This "syntactic sugar" argument is flawed in its very conception
because the POSIX specification for "set -e" is *all about syntax*.
It addresses the early-exit behavior of various *syntactic* command
forms -- pipelines, compound commands, AND-OR lists. It does not
know or care about function calls; it does not mention them even
once. They are just simple commands as far as POSIX "set -e" is
concerned.
To be clear, there is nothing wrong with considering anonymous
functions to be syntactic sugar for defining, calling, and removing
a function, but that does not change their syntax. They *are*
complex commands. It doesn't matter how they're implemented or how
you want to think about them -- you cannot reasonably use POSIX to
justify giving them the same early-exit behavior as vanilla function
calls.
Of course, that need not stop us from doing so. POSIX compliance
is not a requirement for zsh, anonymous functions are already well
outside the POSIX spec, and carving out a (...)-like exception for
them (as Bart originally suggested) has a lot to recommend it (as
I agreed with in my response to Peter). But at this point POSIX
is more or less out of the picture. Which is fine.

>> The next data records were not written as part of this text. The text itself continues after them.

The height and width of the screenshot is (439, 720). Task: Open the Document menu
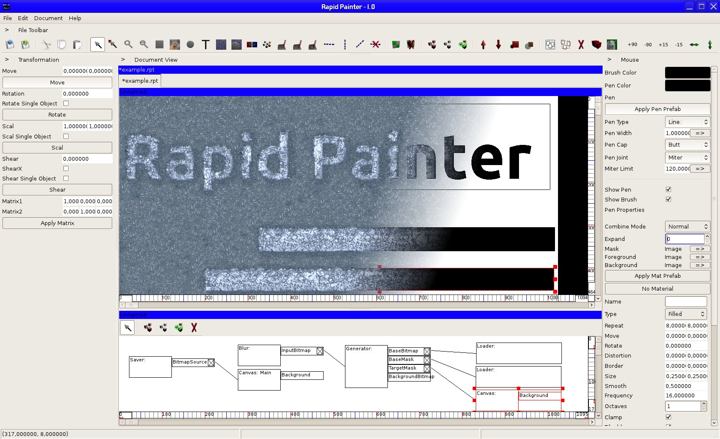tap(48, 18)
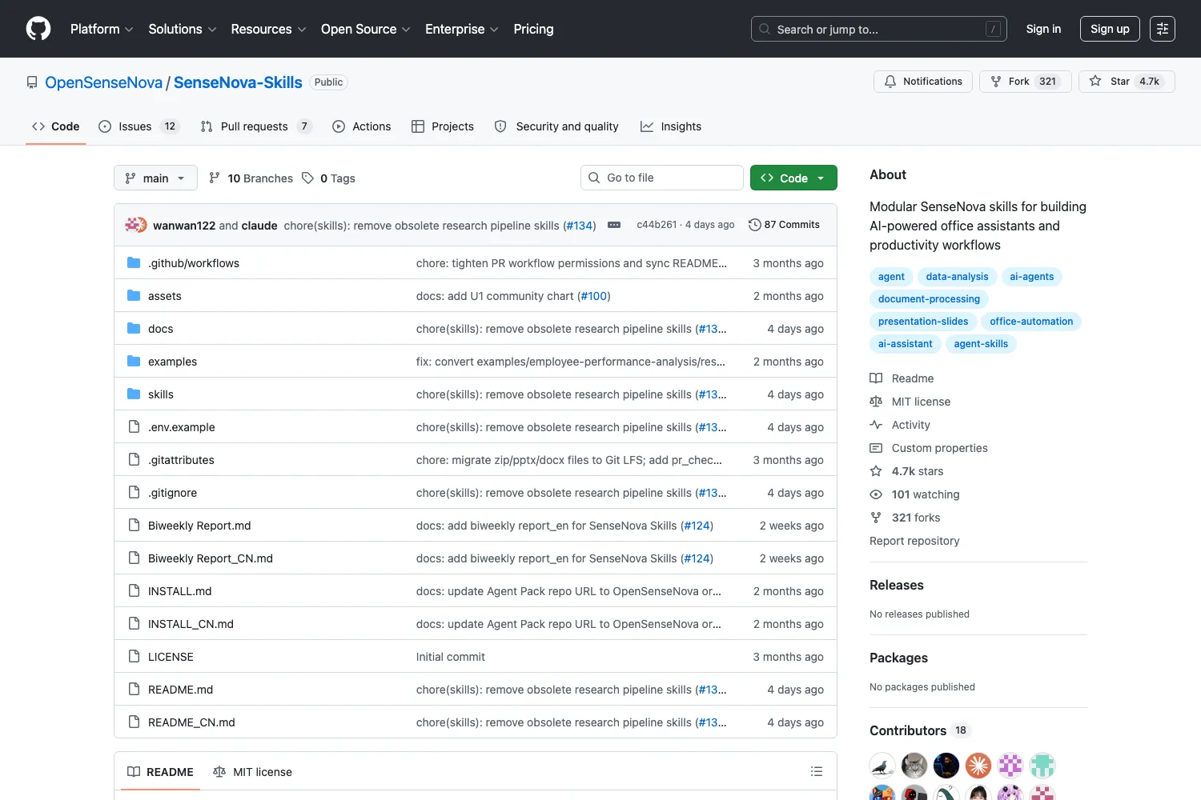
Task: Select the MIT license tab
Action: tap(252, 772)
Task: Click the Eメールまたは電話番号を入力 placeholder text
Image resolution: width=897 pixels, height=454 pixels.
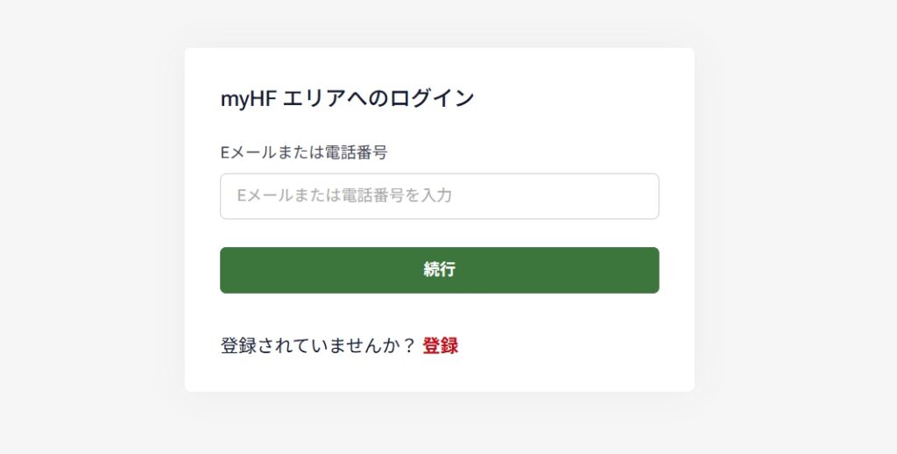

> You propose to specify anonymous functions as a kind of compound
> command.
No, I did not propose that. I presented two possibilities for
anonymous functions' behavior with respect to ERR_EXIT, elaborated
on "like other complex commands" because I thought the argument for
"like regular function calls" was self-evident, and explicitly
expressed ambivalence about which was best.
Plus, they already are complex commands.
> I fear that anonymous functions as compound commands require a more
> complicated mental model than anonymous functions as function calls.
> For example, if anonymous functions are compound commands then I would
> expect that the "return" in the code below exits the function "foo" but
> that's not what it does.
>
>> foo() {
>> echo foo-start;
>> () { echo args: $@; return } 1 2 3
>> echo foo-end;
>> }
>> foo
Why would you expect that? "Complex command" is a syntactic
classification that doesn't imply any particular behavior. It
includes {...}, (...), function definitions, the various loops and
conditionals, etc., but these all behave differently.